**PROBLEMS TO WORK ON:**
• A. In the figure legend below, which software was used for the backgating of Histo-cytometry-identified FOXP3^hiCD4^hi T cells?
• B. List each tissue group whose extrafollicular FOXP3^hiCD4^hi T cell counts are shown in panel (D) of the figure legend below, with its N.

Figure 3.

Preferential accumulation of FOXP3^hiCD4^hi T cells in cART HIV follicular areas. (A) Representative examples of CD20 (red), CD4 (green), DAPI (blue) and FOXP3 (yellow) staining pattern from tonsil and control viremic and cART HIV LNs (scale bar: 30 μm). (B) Histo-cytometry immunophenotyping gating strategy used for the sequential identification of FOXP3^hiCD4^hi T cells in follicular and extrafollicular areas in a control LN (C) Representative backgating of Histo-cytometry-identified FOXP3^hiCD4^hi T cells, using Imaris software. Each sphere represents one cell. (D) Bar graph (left) demonstrating the normalised per mm² counts of extrafollicular FOXP3^hiCD4^hi T cells in tonsils (N = 5), control LNs (N = 5), HIV vir-high-T_FH (N = 6), HIV vir-low-T_FH (N = 6), HIV cART-high-T_FH (N = 6) and HIV cART-low-T_FH (N = 14). (E) Bar graph showing the normalised per mm² counts of follicular FOXP3^hiCD4^hi T cells in the same tissue samples. Each symbol represents one donor. (F) Bar graph with connecting lines demonstrating the normalized per mm² counts of FOXP3^hiCD4^hi T cells in follicular and extrafollicular regions in each tissue analyzed. (G) Representative immunofluorescence images showing the distribution of FOXP3^hi (green) and CD20^hi (red) cells in follicles from one cART-high-T_FH and one cART-low-T_FH tissue. The corresponding digitalized (generated by the Python distance analysis script) images are shown too. (H) Bar graph showing the calculated G function values for follicular FOXP3^hiCD4^hi T cells in cART-high T_FH (blue circles) and cART-low T_FH (blue triangles) tissues (HIV cART-high T_FH (N = 22) and HIV cART-low T_FH (N = 64)). The p values were calculated using the Mann–Whitney test and were corrected using FDR correction with q = 0.05 (Supplementary Table S2).

**EXCERPTED RECORDS:**
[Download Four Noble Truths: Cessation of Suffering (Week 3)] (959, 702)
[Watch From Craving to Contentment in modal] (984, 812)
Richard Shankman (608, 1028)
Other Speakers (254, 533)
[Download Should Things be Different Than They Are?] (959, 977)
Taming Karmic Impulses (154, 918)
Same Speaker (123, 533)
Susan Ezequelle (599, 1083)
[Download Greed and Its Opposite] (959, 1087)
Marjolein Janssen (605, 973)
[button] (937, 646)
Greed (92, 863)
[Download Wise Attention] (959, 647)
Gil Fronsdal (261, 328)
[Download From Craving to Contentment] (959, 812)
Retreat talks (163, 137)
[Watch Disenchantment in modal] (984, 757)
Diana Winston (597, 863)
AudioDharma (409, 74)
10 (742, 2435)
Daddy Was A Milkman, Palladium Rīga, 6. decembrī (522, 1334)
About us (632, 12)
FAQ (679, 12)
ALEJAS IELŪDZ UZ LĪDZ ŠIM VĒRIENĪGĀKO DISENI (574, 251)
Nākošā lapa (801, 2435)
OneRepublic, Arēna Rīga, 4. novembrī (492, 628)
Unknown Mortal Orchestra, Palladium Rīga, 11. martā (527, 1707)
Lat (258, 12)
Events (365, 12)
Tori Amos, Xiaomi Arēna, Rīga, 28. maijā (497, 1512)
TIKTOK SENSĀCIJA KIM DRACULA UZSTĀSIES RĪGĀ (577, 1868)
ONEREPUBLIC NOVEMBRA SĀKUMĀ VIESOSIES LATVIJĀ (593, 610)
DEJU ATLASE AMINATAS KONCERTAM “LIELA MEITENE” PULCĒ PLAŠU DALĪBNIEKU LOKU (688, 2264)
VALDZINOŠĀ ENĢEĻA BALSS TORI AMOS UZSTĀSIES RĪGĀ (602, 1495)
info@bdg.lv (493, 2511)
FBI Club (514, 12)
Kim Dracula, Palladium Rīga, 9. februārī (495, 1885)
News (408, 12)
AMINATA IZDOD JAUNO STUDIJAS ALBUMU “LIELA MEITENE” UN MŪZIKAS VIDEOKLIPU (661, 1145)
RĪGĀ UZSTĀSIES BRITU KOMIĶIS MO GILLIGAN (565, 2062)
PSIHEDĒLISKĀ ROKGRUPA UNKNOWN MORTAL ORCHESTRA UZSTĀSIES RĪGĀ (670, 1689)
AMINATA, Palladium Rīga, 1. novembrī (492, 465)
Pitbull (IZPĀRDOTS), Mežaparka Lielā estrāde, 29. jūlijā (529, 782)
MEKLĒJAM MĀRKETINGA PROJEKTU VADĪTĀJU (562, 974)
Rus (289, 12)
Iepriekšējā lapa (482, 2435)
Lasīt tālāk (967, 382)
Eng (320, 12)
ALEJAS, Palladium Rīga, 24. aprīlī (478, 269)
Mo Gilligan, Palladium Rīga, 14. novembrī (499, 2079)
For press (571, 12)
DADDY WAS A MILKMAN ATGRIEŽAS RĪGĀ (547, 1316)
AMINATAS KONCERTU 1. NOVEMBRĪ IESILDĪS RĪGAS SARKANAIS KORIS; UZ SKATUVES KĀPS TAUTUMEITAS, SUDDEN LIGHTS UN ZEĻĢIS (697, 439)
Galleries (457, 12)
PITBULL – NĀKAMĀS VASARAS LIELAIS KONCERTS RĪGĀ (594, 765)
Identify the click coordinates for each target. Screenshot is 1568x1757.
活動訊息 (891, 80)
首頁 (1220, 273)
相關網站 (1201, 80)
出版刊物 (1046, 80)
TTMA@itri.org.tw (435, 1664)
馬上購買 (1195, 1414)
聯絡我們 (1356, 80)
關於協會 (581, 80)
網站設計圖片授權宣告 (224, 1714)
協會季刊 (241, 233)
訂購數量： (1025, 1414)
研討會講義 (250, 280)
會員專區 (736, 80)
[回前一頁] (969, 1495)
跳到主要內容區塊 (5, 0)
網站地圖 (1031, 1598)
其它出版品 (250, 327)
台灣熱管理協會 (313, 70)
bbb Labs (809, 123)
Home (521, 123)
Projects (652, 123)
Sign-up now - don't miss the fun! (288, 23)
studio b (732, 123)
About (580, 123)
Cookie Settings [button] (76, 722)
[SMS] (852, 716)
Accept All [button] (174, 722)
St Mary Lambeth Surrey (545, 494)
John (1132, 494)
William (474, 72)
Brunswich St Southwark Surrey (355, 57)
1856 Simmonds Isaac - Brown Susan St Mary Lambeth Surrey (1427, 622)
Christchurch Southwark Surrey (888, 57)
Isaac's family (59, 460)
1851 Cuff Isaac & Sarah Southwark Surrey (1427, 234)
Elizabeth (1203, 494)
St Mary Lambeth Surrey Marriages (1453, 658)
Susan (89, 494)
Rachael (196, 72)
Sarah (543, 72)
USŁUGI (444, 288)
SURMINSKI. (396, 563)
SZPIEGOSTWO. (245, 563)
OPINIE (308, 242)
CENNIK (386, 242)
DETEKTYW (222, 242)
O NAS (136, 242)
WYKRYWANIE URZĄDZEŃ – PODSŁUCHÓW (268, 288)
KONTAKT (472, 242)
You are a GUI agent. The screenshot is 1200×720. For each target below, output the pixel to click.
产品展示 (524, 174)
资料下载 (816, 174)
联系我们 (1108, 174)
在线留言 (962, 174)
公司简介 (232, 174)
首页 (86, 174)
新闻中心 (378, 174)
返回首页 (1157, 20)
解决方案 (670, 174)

**SOLUTIONS TO EACH TASK:**
• A. Imaris software

• B.
- Tonsils (N = 5)
- Control LNs (N = 5)
- HIV vir-high-T_FH (N = 6)
- HIV vir-low-T_FH (N = 6)
- HIV cART-high-T_FH (N = 6)
- HIV cART-low-T_FH (N = 14)